After her sister’s death in 1987, Mokoena took over the business and became a shebeen queen in her own right. Fanny’s Restaurant and Caterers is still running. But the retired shebeen queen has used her rich past in the industry to combat alcohol abuse by founding the organisation Liquor Traders Against Crime.

Resistance and concerns

Shebeens also grew from being places of entertainment and hospitality into favoured meeting places for political activists because the domestic space gave customers a feeling of home. Business was good and, in some cases, shebeen queens had a higher income than the average man working in the manufacturing industry.

But the growth resulted in increased visibility and unwanted attention. Police raids began and, when these were successful, all the alcohol would be confiscated and shebeen queens would be jailed or given large fines, which would cut deeply into their profits.

To combat the raids, diepamokoti (those who dig holes) came to life. They would dig holes where beer could be hidden during police raids. But it wasn’t enough. Shebeen queens still had to consider the time in which beer could be brewed. So they came up with a beverage that could be prepared in the short intervals between police raids. They would add methylated spirits to the beer to increase its potency without having to wait for it to brew.

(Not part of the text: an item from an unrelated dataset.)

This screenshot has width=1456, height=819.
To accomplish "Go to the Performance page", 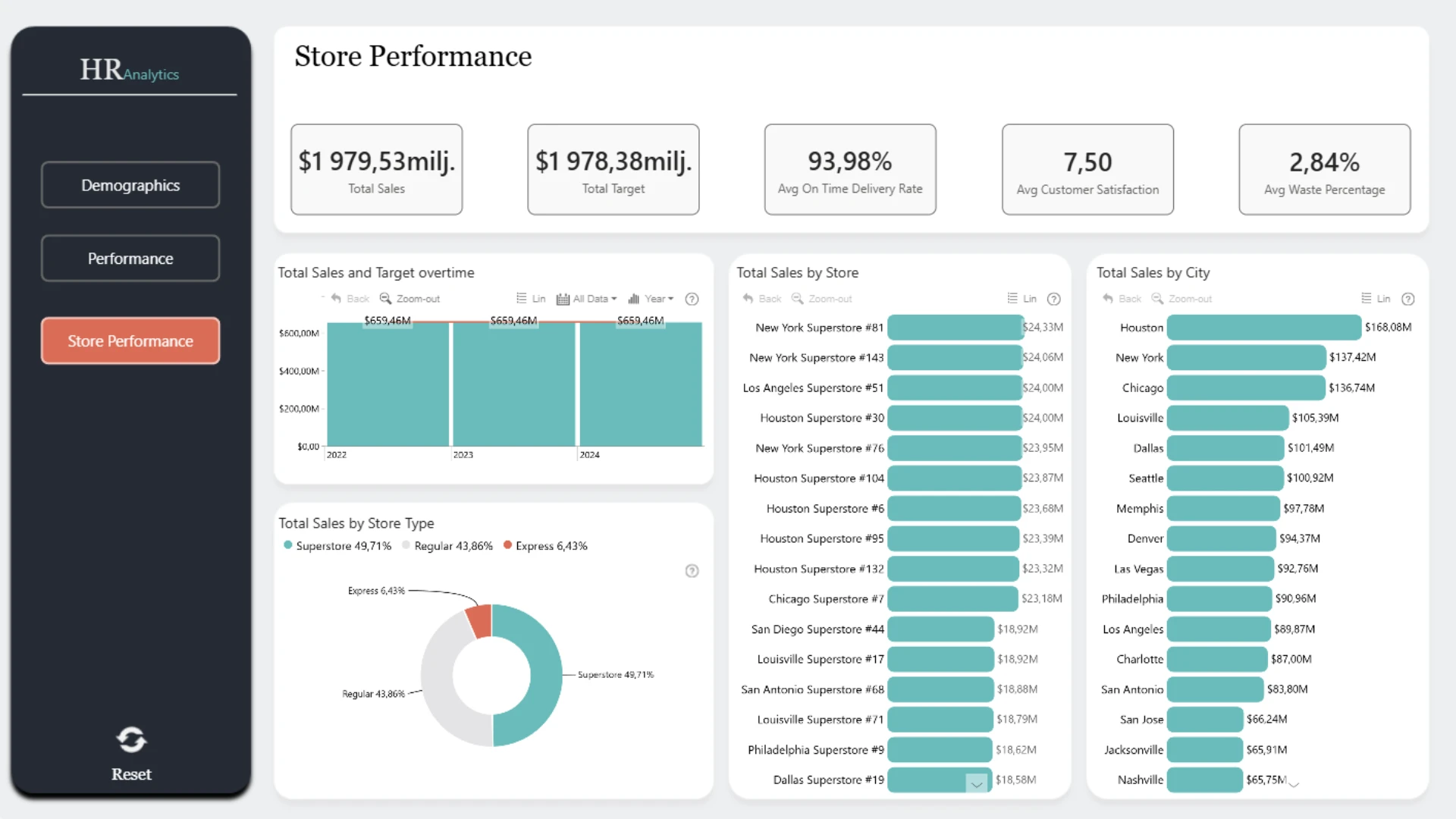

And so in areas where police raids took place the beer became stronger.

The shortcomings catalysed by such spaces cannot be ignored. During this prohibition period, shebeens enabled alcohol abuse, an epidemic that cannot be erased from the history of South Africa’s drinking culture.

From as early as 1793, farm owners in the wine making regions of the Cape developed the dop system — farm workers received cheap wine daily as wages. This was justified as an incentive for their labour but it aggravated alcoholism.

A similar scheme was adopted in mining hostels. Mine owners would let labourers brew their own beer and sell it in the hostels.

The 1908 Native Beer Act prohibited anyone except municipalities from brewing beer. By 1942, about 45 municipalities had beer halls. But the women kept on brewing. Things came to a head in 1959 when the shebeen queens of Cato Manor in Durban rose up and attacked the beerhalls.

When the Liquor Act was introduced, it was because employers began to see how inebriation had a negative effect on productivity and not necessarily because of any concerns for the workers’ health.

A combination of free-flowing alcohol and the frustrations of being black under apartheid rule often resulted in violent fights because tensions rose easily.

Shebeen queens were not always looked upon favourably by other women. In 1976, before the Soweto uprisings, women and children took part in beer protests because the income of their husbands and fathers was being spent on alcohol.

Despite providing a source of income and independence for countless women and their families, one could argue that the shebeen culture took the baton from the apartheid government and white capitalists and used alcohol consumption to impede the rebellion of black workers and left an indelible mark on the functioning of families.